This section covers conventions relating to margin calls. Where the intention is for

parties to close out and reprice rather than to make margin calls, the convention is to

use the buy/sellback annex to the Gilt Repo Agreement.





Deadline for margin calls: The market convention is that, unless otherwise agreed,

the deadline for margin calls to be effected on the same day is 12.00 noon (London

time).





Margin call: The party being called for margin has the right to choose whether to

deliver margin in securities or cash. Where margin is provided in securities, the

choice of the security should be acceptable to the party making the call (Section 1

38





above recommends that this should be agreed before a new trading relationship

commences).





Margin return: Where excess collateral is being returned, cash or equivalent

securities to the security being held as margin should be returned.





Far date for margin called on a net basis: Common practice would be to book a

free delivery trade with an end date coinciding with the maturity of the repo

constituting the most significant portion of the margin deficit exposure.





Cash posted as collateral: Section 1 above recommends that the basis for

determining the interest rate on any cash provided as collateral following a mark-to-

market should be agreed between the parties when the relationship is set up.

Common approaches are, for single repo transactions, that cash earns interest at the

repo rate of the underlying transaction or, particularly where margin is held on a pool

basis covering a number of repo transactions, that cash earns interest at a rate agreed

as applying to such pools.





Currency of the margin: Unless otherwise agreed before trading, margin and

margin calls will be in sterling or whatever base currency is specified in the legal

agreement.





Settlement of margin calls: Normally, settlement of margin calls or returns which

comprise gilts should take place through CREST.





7. Deadline for Terminating Open Repo and for Requesting Substitutions





The deadline for terminating an open repo or for requesting substitution of collateral

for effect the same day shall be 10.00am, unless the parties agree otherwise.
========================
▸ **Directions**
Continue the gilt repo excerpt from its last sentence. The entries that follow have no connection to the gilt repo excerpt.
========================
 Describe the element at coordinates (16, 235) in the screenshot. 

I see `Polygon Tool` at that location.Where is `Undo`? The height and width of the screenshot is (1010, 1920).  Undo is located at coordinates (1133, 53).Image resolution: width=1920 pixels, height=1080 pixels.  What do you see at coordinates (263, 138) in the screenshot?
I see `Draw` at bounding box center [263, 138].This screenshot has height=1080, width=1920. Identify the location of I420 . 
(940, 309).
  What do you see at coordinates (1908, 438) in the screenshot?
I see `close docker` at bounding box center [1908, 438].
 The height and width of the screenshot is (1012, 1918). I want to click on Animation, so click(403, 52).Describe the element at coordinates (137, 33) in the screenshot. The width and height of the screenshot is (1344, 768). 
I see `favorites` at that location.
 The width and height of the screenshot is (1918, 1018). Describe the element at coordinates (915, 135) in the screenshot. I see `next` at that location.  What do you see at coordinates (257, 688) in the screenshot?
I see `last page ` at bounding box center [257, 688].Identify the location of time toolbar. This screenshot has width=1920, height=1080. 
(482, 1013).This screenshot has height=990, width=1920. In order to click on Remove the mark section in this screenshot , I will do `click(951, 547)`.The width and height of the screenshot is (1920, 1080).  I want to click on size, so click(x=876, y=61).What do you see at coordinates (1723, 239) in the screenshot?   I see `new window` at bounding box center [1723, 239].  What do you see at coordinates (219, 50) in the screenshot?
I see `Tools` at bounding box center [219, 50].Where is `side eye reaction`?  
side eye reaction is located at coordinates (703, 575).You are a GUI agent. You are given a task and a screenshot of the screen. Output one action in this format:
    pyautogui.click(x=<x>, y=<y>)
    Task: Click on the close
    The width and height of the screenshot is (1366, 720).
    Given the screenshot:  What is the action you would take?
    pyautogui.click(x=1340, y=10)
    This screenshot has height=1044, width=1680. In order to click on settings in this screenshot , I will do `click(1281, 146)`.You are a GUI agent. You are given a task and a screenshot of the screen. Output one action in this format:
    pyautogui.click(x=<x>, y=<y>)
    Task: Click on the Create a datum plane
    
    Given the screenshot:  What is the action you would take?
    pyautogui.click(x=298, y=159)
========================
▸ **Answer below**
Consequently, any rate changes need also to be discussed and agreed between the

counterparties before 10.00am.

39





8. Settling gilt repos





This section deals with the settlement of each leg of repo transactions.





Callover: Callover applies to the first legs of trades which are for settlement on a

forward basis; the convention in repo agreements is to refer to the party selling

securities on the first leg as ‘the seller’. On the second leg, it is the (original) ‘buyer’

who will be selling securities and who will therefore have to initiate callover.





Settlement of the Second Leg: Generally, the second leg of a repo will be settled by

the return through CREST of the gilt(s) repoed against the repurchase consideration,

together with the return, on a delivery free basis, of any margin called during the term

of the repo. Settlement instructions for the second leg should be input on the trade

date of the repo, as far as is possible.





Partialling: In the absence of prior agreement, either at the point of trade or before

when bilateral trading arrangements are decided, a partial delivery may be declined,

but participants are encouraged to act in such a way as to facilitate the settlement of

trades and, in particular, should shape their trades according to their settlement

capability. Partial deliveries should not be made using the splitting facility in CREST

without prior warning and agreement.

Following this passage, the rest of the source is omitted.